Live album by Raphe Malik
- Released: 1999
- Recorded: July 26, 1997
- Venue: UMASS, Amherst, Massachusetts
- Genre: Jazz
- Length: 65:52
- Label: Eremite
- Producer: Michael Ehlers

Raphe Malik chronology
| The Short Form (1997) | ConSequences (1999) | Storyline (2000) |

= ConSequences (Raphe Malik album) =

ConSequences is an album by American jazz trumpeter Raphe Malik, which was recorded live at the 2nd Fire in the Valley Festival in 1997 and released on the Eremite label. He leads a quartet with tenor saxophonist Sabir Mateen, bassist William Parker and drummer Denis Charles in one of his last recorded performances.

==Reception==

In his review for AllMusic, Thom Jurek states "Malik is an improviser concerned with the outer limits, but not at the expense of what has evolved into Western musical architecture. He picked the right band because the versatility of each man in this ensemble is well-documented."

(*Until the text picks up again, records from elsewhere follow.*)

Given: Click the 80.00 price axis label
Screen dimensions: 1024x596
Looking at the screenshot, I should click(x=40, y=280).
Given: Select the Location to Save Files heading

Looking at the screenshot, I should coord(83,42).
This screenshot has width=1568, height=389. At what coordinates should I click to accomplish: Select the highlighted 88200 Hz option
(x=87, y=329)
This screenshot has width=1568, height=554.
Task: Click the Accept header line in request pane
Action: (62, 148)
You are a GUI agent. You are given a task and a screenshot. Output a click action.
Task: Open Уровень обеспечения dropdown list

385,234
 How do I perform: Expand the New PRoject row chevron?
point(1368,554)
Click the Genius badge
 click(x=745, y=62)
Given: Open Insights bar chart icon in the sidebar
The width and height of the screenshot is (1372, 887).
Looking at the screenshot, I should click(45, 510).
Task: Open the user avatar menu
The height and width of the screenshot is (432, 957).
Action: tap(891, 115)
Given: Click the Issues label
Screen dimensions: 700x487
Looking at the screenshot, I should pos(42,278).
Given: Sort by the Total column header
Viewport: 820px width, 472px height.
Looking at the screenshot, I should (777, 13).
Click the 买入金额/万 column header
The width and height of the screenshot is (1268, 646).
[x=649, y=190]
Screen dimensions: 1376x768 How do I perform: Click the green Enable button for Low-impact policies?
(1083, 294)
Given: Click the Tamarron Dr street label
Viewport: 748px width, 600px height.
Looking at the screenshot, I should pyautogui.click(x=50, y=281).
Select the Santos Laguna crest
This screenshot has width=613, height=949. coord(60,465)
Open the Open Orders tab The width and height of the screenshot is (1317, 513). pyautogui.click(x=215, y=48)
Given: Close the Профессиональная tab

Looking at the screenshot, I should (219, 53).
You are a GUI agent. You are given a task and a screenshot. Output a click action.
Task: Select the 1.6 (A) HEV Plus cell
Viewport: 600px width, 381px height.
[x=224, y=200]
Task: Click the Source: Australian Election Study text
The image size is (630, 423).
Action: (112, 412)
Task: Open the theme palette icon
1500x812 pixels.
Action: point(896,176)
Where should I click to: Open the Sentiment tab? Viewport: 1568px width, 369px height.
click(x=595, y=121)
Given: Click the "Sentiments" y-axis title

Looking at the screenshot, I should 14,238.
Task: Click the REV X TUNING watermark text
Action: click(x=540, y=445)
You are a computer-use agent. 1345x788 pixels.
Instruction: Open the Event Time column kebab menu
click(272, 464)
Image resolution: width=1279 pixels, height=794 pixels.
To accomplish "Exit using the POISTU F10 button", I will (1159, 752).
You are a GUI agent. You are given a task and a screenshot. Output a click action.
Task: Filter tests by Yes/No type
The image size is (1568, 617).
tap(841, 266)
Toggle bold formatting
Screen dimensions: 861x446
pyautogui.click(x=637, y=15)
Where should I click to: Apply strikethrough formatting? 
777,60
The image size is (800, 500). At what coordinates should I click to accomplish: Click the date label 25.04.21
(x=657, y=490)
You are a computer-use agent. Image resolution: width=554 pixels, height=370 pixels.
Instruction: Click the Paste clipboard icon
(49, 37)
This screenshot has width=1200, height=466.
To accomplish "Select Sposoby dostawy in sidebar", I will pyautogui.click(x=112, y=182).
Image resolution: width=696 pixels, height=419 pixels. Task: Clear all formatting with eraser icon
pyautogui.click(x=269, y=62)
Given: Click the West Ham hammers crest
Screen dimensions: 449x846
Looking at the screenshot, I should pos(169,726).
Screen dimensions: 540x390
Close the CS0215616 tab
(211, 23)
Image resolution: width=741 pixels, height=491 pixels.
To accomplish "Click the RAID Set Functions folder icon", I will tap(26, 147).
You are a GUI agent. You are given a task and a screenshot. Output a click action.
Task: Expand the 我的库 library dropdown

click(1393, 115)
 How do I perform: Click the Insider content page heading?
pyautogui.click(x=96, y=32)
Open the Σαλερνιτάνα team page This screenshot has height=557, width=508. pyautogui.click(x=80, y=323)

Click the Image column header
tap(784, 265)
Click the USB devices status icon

The Penguin Guide to Jazz notes "although this is a chance to hear Denis Charles in one of his final recordings, and Malik and Mateen play some vociferous solos, a strong live performance transfers rather uneasily to CD."

The All About Jazz review by John Sharpe says "The individual components are marvellous but it is the group interplay which elevates this music into the top drawer.
Malik is a powerful trumpeter full of heraldic fanfares, excoriating runs and broad smears, in addition to his artful composition."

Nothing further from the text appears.